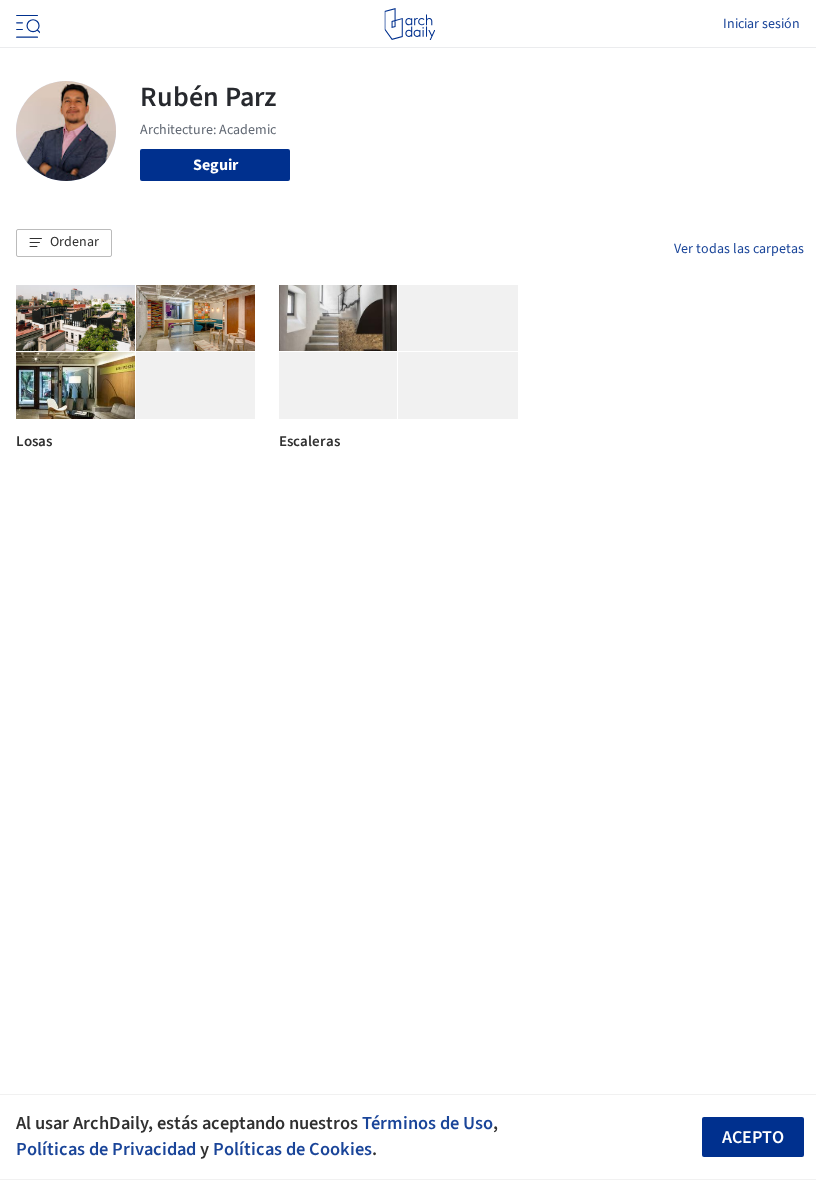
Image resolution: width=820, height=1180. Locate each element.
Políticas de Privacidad (106, 1149)
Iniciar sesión (761, 24)
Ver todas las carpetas (739, 249)
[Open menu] (26, 24)
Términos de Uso (427, 1123)
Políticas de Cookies (292, 1149)
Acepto (753, 1137)
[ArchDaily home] (409, 24)
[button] (64, 243)
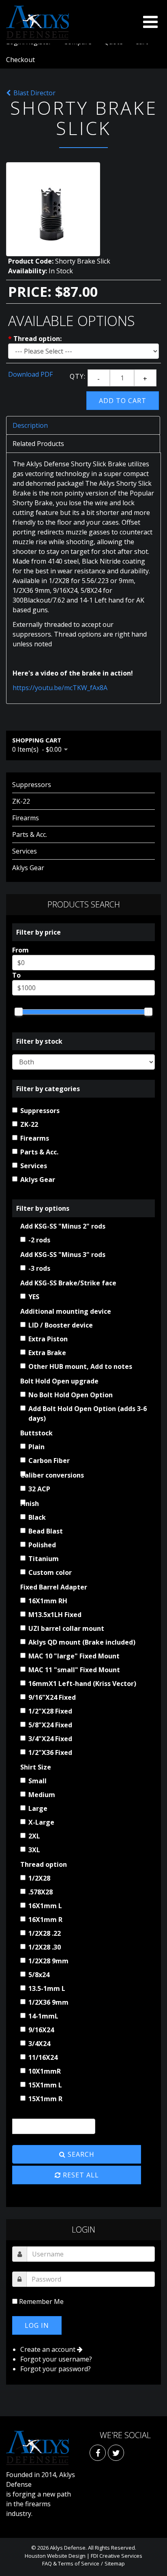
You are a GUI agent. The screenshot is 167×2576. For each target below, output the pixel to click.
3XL (34, 1849)
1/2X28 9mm (48, 1960)
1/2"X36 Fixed (50, 1752)
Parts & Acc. (29, 834)
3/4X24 (39, 2043)
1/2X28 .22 (44, 1933)
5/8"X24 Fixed (50, 1724)
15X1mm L (45, 2085)
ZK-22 (21, 801)
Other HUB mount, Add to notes (80, 1366)
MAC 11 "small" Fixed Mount (74, 1669)
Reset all (80, 2175)
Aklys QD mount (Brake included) (81, 1642)
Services (24, 851)
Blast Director (34, 92)
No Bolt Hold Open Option (70, 1394)
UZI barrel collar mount (66, 1628)
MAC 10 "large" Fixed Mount (74, 1656)
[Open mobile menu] (150, 21)
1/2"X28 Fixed (50, 1711)
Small (37, 1780)
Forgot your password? (55, 2368)
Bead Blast (45, 1531)
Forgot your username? (56, 2359)
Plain (36, 1446)
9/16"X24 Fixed (52, 1697)
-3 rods (39, 1268)
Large (37, 1808)
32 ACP (39, 1488)
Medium (41, 1794)
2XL (34, 1836)
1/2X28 (39, 1878)
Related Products (38, 443)
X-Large (41, 1822)
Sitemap (115, 2563)
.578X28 (40, 1891)
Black (37, 1517)
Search (80, 2154)
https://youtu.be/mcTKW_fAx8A (60, 687)
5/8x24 (38, 1974)
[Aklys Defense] (37, 23)
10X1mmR (44, 2071)
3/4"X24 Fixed (50, 1738)
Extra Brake (47, 1352)
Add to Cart (122, 400)
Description (30, 425)
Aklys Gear (28, 867)
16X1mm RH (47, 1600)
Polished (42, 1544)
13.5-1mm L (46, 1988)
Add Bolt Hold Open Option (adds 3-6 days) (87, 1413)
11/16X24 (43, 2057)
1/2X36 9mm (48, 2002)
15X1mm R (45, 2098)
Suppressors (31, 784)
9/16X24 (41, 2029)
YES (33, 1296)
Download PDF (30, 374)
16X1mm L (45, 1905)
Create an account (48, 2349)
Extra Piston (48, 1338)
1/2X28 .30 (44, 1947)
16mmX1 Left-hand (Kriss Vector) (82, 1683)
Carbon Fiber (49, 1460)
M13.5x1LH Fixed (54, 1614)
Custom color (50, 1572)
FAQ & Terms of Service (70, 2563)
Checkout (20, 59)
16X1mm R (45, 1919)
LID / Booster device (60, 1325)
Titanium (43, 1558)
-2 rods (39, 1239)
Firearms (25, 817)
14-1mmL (43, 2016)
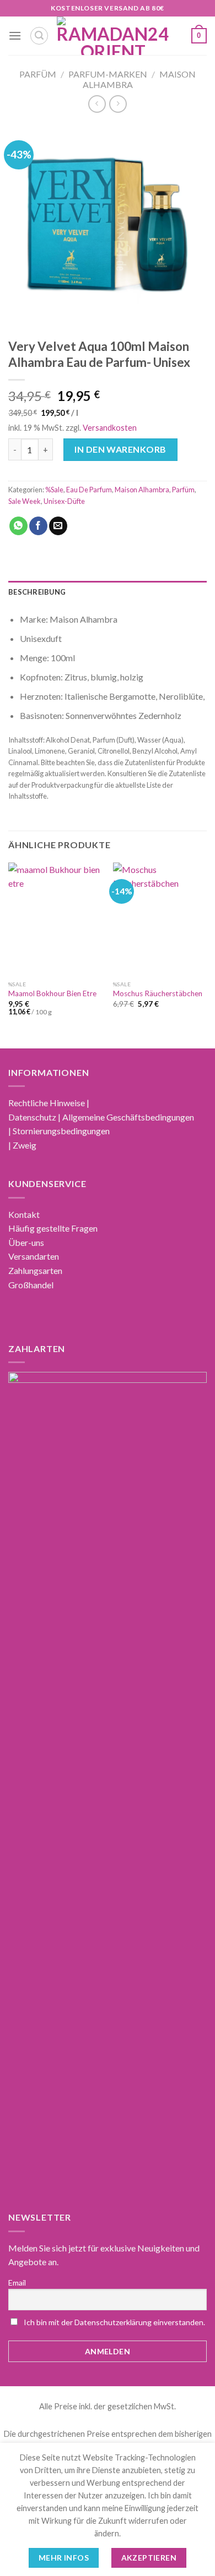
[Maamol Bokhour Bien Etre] (55, 919)
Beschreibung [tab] (37, 591)
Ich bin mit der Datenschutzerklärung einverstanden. (114, 2322)
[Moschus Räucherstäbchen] (160, 919)
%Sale (54, 489)
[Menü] (15, 35)
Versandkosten (110, 427)
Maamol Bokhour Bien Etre (52, 993)
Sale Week (24, 501)
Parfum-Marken (107, 74)
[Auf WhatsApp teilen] (18, 526)
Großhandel (30, 1284)
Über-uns (26, 1242)
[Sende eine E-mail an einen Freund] (58, 526)
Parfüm (37, 74)
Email (17, 2282)
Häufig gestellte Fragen (53, 1228)
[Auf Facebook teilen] (38, 526)
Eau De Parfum (89, 489)
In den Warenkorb (120, 449)
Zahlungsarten (35, 1270)
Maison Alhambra (142, 489)
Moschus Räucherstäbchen (157, 993)
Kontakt (24, 1214)
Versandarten (33, 1256)
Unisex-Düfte (64, 501)
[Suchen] (39, 36)
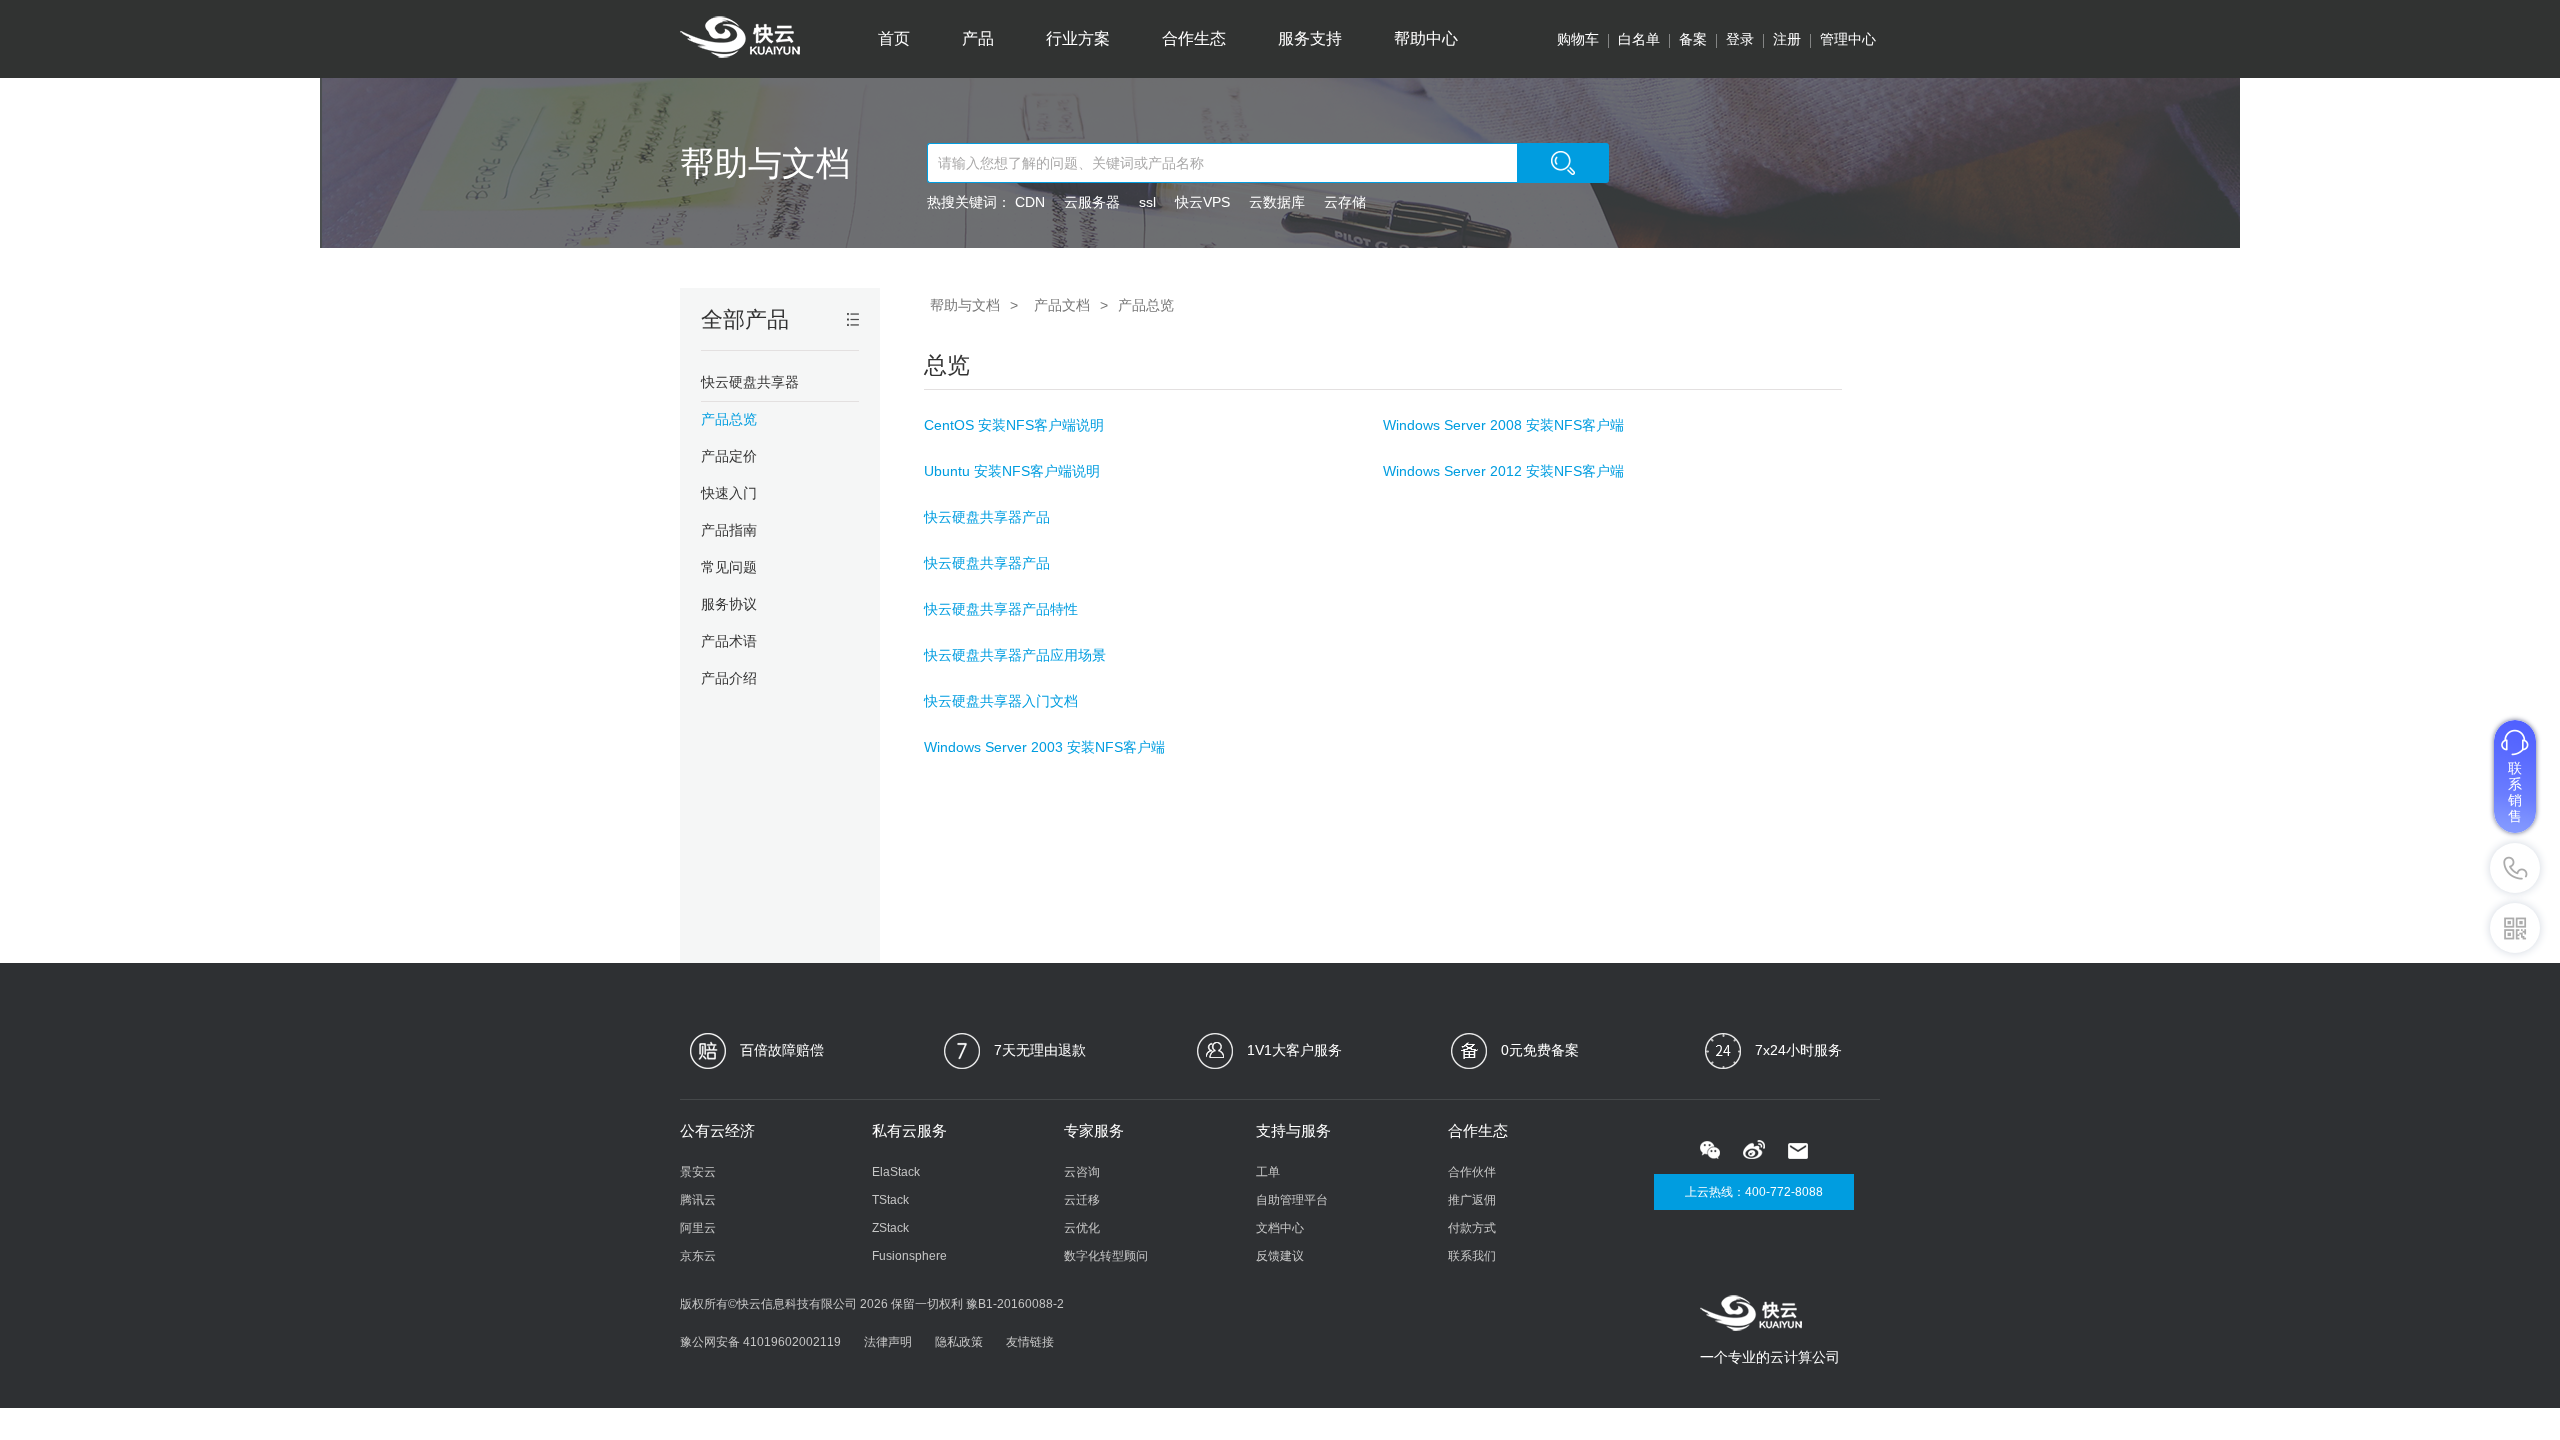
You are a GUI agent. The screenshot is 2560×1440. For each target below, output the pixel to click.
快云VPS (1202, 202)
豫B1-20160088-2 (1015, 1304)
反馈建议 (1280, 1256)
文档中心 (1280, 1228)
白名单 (1639, 39)
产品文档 (1062, 305)
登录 (1740, 39)
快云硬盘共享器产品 (987, 517)
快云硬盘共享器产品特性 (1001, 609)
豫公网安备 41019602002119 (760, 1342)
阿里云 (698, 1228)
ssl (1147, 202)
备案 (1693, 39)
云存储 (1345, 202)
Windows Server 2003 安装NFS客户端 (1044, 747)
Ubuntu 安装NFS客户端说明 (1012, 471)
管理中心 (1848, 39)
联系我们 (1472, 1256)
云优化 (1082, 1228)
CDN (1030, 202)
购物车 (1578, 39)
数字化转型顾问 (1106, 1256)
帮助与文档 (765, 163)
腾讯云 (698, 1200)
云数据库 (1277, 202)
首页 (894, 38)
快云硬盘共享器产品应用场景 (1015, 655)
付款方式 (1472, 1228)
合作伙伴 (1472, 1172)
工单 (1268, 1172)
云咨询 (1082, 1172)
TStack (890, 1200)
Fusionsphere (909, 1256)
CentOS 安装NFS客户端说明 (1014, 425)
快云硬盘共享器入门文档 (1001, 701)
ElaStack (896, 1172)
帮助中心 (1426, 38)
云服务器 (1092, 202)
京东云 (698, 1256)
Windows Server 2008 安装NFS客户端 (1503, 425)
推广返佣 (1472, 1200)
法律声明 (888, 1342)
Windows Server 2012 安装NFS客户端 (1503, 471)
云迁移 (1082, 1200)
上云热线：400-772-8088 (1754, 1192)
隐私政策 (959, 1342)
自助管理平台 (1292, 1200)
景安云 (698, 1172)
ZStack (890, 1228)
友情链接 (1030, 1342)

☆ ☆ ☆ ☆ ☆

--- Your objective ---
Only the lines from the start of the records through the line containing "[ArchDaily home] (409, 24)" should be repeated, word for word, with the pictures left out.

--- Written response ---
Image resolution: width=820, height=1180. Locate each element.
Políticas de Privacidad (106, 1149)
Iniciar sesión (761, 24)
Ver todas las carpetas (739, 249)
[Open menu] (26, 24)
Términos de Uso (427, 1123)
Políticas de Cookies (292, 1149)
Acepto (753, 1137)
[ArchDaily home] (409, 24)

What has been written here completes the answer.